Program-driven investment planning

This approach relies on the systematic decomposition of corporate or strategic objectives into actionable and measurable business strategies. 

How does it work?

Programs are created to deliver on the corporate strategy and further decomposed into the underlying execution (projects, epics, etc.). Programs are independent investment entities, created independent of – but completely integrated with – the underlying execution. These provide a natural bridge between strategy and execution. This model is commonly used as a way to govern the bi-modal reality. A program could be 100% agile, 100% traditional, or a hybrid of both. 

Pros

  • Avoids “picking the best from a bad list” problem
  • More effectively links execution with strategy
  • Works well in a mixed execution environment

Cons

  • Lacks the comprehensive approach of capabilities
  • May require an adjustment to the internal culture

Summary

This is a better approach than project driven planning. In this model you can say with some certainty that the execution was derived from the strategy. 

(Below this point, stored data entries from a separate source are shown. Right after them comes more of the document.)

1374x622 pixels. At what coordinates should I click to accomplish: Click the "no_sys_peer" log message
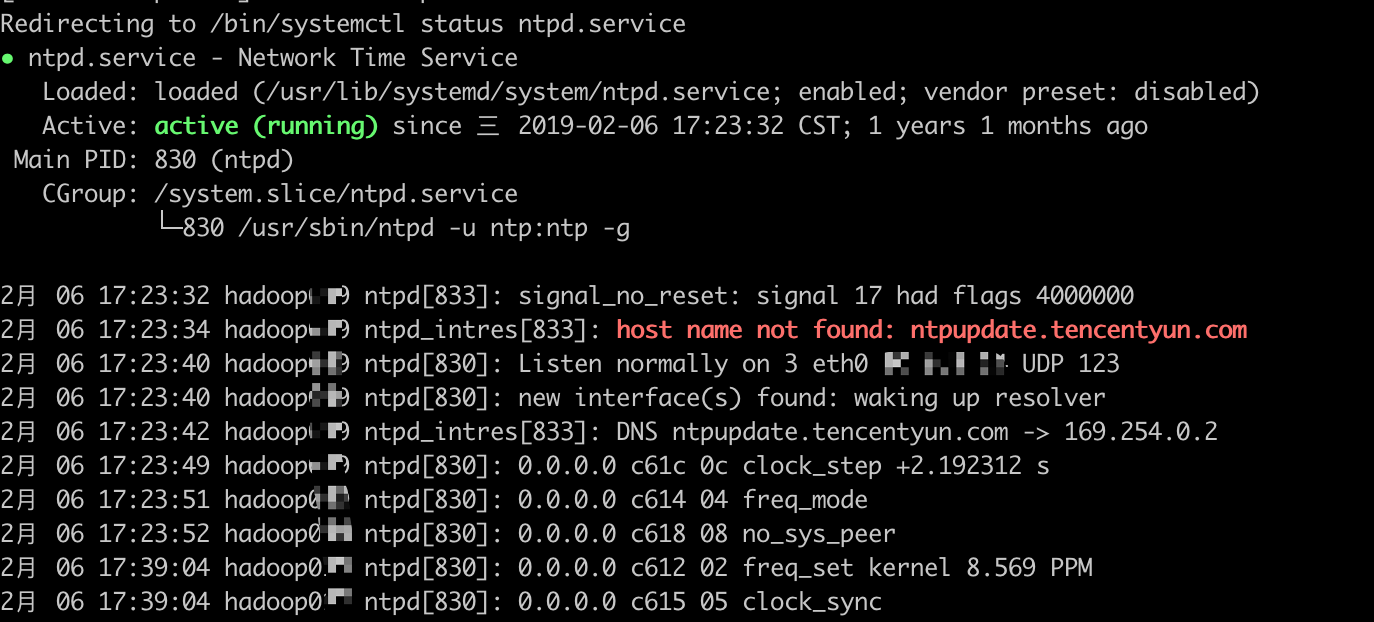819,534
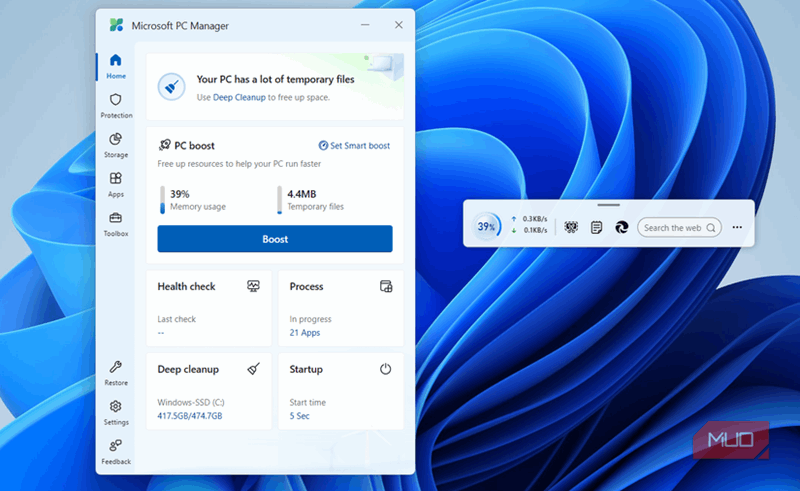Click the screenshot tool icon on toolbar
Screen dimensions: 800x491
(571, 228)
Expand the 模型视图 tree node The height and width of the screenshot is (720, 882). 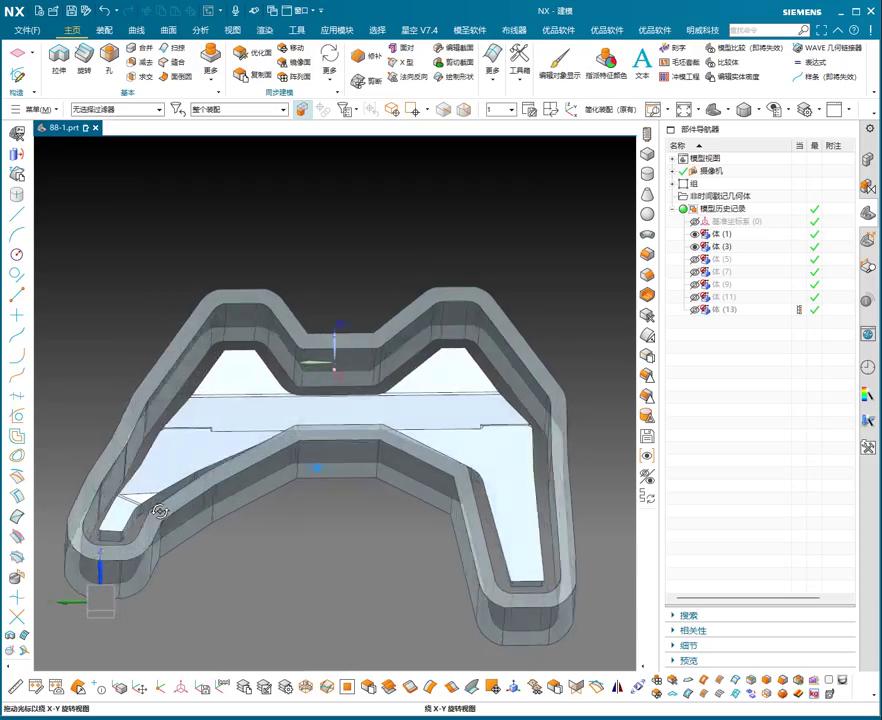(673, 159)
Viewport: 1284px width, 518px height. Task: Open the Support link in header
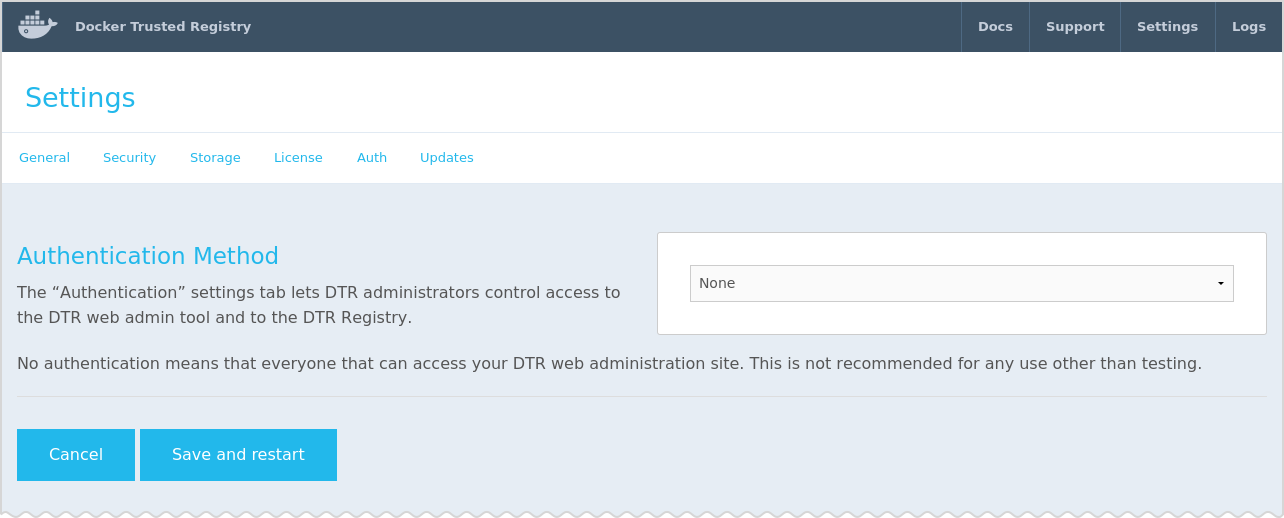(x=1075, y=27)

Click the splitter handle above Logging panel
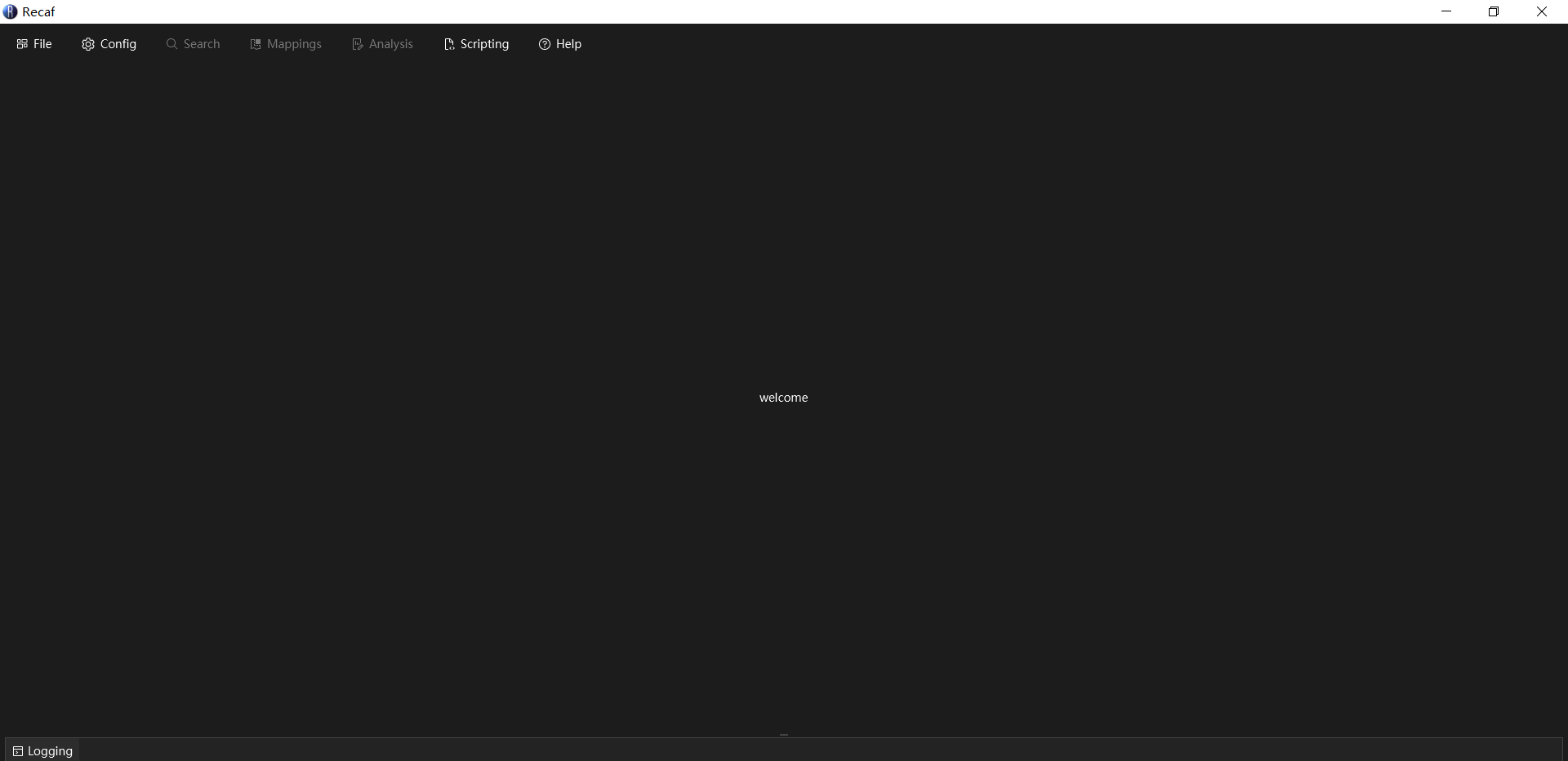pos(784,735)
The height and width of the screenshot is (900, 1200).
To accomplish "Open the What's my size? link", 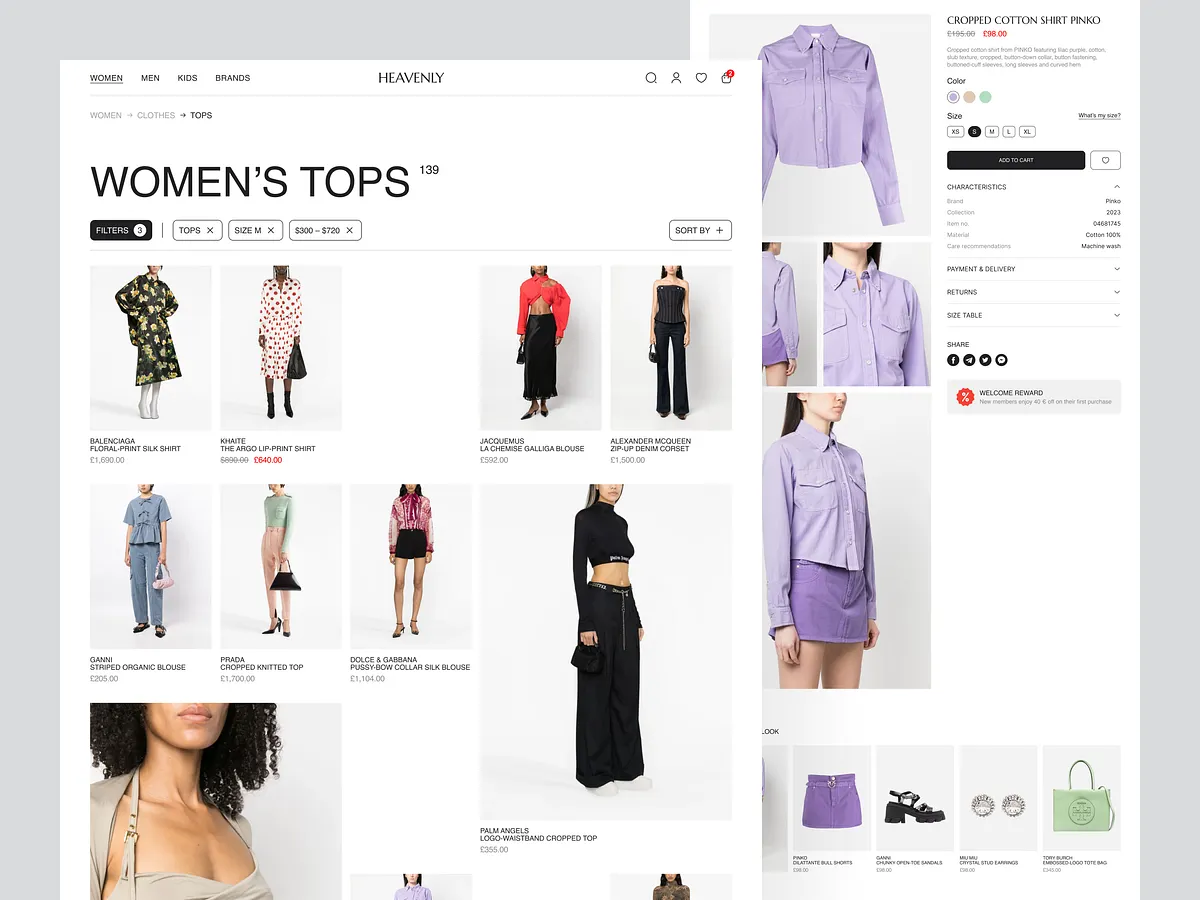I will point(1100,115).
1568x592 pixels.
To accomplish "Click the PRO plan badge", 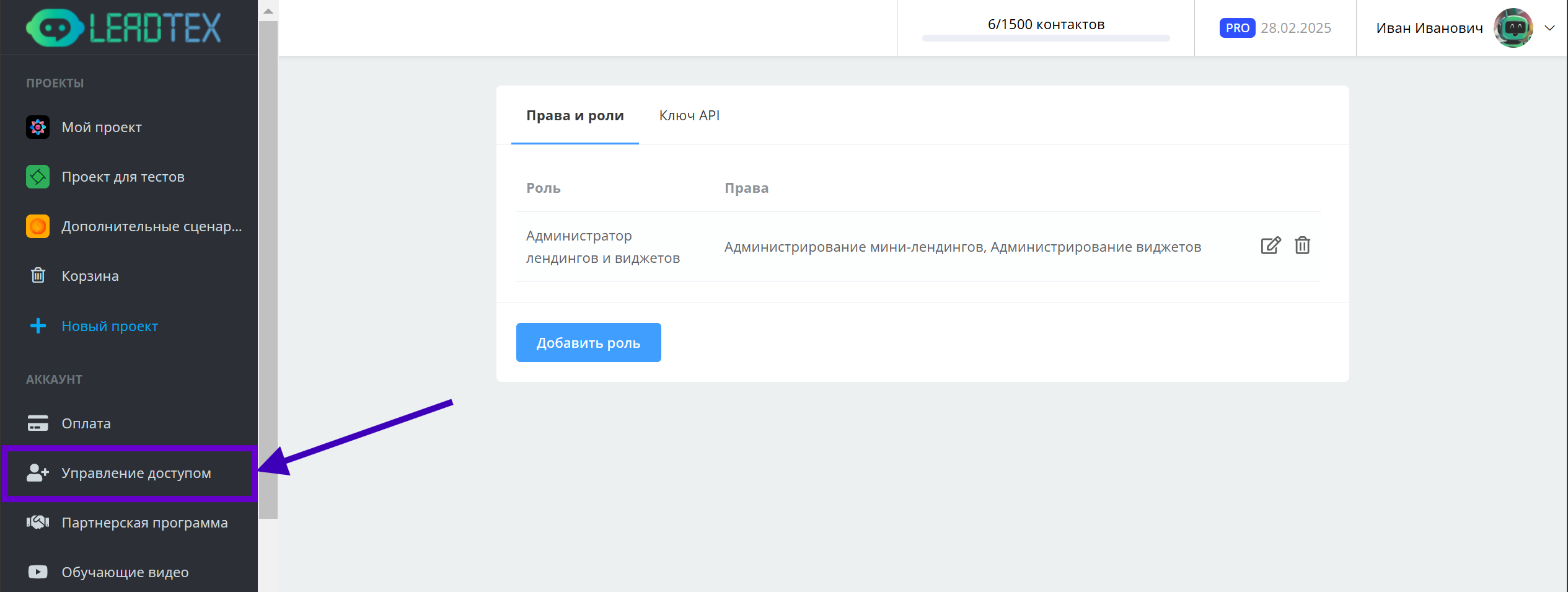I will (1237, 28).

Capability-driven investment planning

This most advanced approach provides a framework in which an organization can most effectively orchestrate business transformation.

How does it work?

As shown in the graphic, this approach introduces the concept of business capabilities, which represent the people, processes, and technology that are responsible for enabling each of these core operating functions of a business.

Mapping the relationship between a strategy and the key capabilities needed to realize each strategy, it’s possible to generate the right demand and/or execution. For example, if there is a strategy that has no supporting business capability, then a new capability can be introduced by funding a program. If a strategy is dependent upon a poorly performing capability, then projects and programs can be funded to enhance that capability and knock it out of the park.

Pros

  • Best way to align all execution with strategy
  • Enables organization to move beyond just projects
  • Ultimately helps drive transformation

Cons

  • Requires purpose-built portfolio management tools
  • Will not work unless all stakeholders are on board

Best Approach for Aligning Strategy with Execution

Every strategic investment you make has to generate the best possible return for your business. It must contribute to the immediate goals and objectives while contributing to longer term success. You need the control that ensures all of your investments are driven from the top – keeping governance and oversight close to the strategic drivers. But you also need the freedom to execute on that strategy in the way that works best for each individual circumstance. And if you want to successfully drive digital transformation – and you do, then you need to have this perspective on everything you do.

You may still choose to deliver some of the work using projects. You’ll want to evolve some delivery to a product-based investment model with permanent, or semi-permanent, agile teams driving them forward. But capability-based investment management gives you the ultimate alignment between what you’re doing and how you’re benefitting, and that’s how you need to manage your business. Then all you need to do is plan effectively.